Skip to content

Compilation Key Metrics to Share

Commands for Compilation (cheat sheet)

This training manual (cheat sheet) will make use of Neocortex resources. If you forget your Neocortex authentication credentials, please visit the PSC Password Change Utility webpage.

Please connect to Neocortex by SSH-ing into the system using the following command:

ssh USERNAME@neocortex.psc.edu

Change your current group to your Neocortex project group. This will be very important if you happen to have access to different projects on Neocortex, so you are charging the resource usage to the correct project. Choose the relevant group from the list shown by this command, from the “Project” field.

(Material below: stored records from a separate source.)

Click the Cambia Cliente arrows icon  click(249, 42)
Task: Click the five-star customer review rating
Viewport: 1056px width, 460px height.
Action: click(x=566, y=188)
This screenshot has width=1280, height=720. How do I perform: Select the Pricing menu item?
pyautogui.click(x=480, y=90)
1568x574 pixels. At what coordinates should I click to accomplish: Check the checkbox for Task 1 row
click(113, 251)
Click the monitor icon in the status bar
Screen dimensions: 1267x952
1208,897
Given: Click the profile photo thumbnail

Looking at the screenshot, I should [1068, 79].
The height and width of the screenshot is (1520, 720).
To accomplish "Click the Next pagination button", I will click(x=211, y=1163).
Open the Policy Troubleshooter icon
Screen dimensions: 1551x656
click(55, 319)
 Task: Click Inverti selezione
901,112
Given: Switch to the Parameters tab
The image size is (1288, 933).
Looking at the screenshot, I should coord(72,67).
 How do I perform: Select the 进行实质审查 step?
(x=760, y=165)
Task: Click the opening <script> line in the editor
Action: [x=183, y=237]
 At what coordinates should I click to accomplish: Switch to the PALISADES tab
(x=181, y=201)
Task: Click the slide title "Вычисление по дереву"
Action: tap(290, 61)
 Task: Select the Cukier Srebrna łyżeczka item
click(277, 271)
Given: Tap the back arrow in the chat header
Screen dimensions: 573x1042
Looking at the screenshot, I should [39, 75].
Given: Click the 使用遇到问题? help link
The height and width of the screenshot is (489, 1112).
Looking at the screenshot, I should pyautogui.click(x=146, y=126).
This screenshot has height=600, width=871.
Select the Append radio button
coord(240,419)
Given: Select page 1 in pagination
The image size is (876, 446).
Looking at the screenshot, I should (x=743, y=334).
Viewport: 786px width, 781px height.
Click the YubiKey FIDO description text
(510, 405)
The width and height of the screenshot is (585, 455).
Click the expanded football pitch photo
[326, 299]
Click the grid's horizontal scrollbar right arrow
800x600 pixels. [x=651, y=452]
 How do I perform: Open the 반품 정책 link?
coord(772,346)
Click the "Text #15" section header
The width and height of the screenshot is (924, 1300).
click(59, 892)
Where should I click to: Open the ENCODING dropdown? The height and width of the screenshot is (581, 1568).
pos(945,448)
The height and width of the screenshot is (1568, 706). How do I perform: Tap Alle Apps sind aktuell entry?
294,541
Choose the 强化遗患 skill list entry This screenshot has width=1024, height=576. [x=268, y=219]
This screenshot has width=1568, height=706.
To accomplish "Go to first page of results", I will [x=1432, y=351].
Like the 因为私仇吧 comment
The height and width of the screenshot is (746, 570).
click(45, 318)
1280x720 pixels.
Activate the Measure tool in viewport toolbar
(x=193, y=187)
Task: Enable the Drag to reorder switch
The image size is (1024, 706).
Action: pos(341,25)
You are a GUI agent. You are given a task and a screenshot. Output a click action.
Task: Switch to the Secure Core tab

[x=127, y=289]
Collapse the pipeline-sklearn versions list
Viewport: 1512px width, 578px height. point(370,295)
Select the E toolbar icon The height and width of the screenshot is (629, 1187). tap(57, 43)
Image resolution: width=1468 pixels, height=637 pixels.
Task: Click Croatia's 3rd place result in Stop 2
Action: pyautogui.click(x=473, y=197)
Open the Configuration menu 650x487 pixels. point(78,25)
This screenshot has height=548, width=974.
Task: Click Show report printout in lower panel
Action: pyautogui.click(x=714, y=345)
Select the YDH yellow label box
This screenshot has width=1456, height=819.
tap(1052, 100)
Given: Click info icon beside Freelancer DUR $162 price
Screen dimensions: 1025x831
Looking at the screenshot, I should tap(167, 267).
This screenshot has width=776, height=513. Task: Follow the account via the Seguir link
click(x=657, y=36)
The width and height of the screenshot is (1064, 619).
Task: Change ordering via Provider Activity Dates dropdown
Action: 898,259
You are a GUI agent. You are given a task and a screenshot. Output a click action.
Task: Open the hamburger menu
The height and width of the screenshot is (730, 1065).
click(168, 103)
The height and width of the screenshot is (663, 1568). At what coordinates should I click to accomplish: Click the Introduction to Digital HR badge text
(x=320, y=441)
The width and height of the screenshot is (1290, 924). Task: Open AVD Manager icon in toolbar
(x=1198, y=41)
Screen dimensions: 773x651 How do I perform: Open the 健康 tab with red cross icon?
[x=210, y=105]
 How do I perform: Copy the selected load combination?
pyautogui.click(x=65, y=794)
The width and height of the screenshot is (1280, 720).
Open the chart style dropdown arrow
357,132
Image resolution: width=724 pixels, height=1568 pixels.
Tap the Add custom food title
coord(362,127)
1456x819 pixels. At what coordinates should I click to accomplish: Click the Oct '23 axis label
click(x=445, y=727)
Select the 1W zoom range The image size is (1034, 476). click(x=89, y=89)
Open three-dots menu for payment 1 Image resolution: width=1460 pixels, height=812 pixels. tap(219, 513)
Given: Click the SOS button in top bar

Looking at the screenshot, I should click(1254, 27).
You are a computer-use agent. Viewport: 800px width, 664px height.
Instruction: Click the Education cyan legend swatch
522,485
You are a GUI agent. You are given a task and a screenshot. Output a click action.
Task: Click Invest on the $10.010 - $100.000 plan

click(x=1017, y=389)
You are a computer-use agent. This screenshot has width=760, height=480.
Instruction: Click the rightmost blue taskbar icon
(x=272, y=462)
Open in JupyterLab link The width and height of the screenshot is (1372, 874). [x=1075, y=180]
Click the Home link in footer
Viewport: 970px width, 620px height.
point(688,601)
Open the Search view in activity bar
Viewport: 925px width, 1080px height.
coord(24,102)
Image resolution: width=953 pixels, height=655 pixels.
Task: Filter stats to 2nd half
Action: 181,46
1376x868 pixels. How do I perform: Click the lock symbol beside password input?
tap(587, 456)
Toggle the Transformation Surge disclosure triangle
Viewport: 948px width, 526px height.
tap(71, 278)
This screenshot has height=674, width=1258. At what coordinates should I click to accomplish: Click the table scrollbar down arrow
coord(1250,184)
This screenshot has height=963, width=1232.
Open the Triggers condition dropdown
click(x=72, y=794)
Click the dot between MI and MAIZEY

projects | grep -A 2 Project

Choose the relevant group from the list shown by this command, from the “Project” field.

projects | grep -A 2 Project

We will set the group name “cis123456p” as an example (set it in lowercase):

newgrp cis123456p

Start an interactive session on Neocortex using the group name you just identified:

interact --account cis123456p -n 14

Where

  • --account: is project allocation id to use.
  • --mem: is the amount of memory being allocated for the job.
  • -n: is the number of tasks to be started for this job. It will reserve about 256GB of RAM for the job this way.

Set the following variables. These are going to be used for easily referring to the directories to use during the training.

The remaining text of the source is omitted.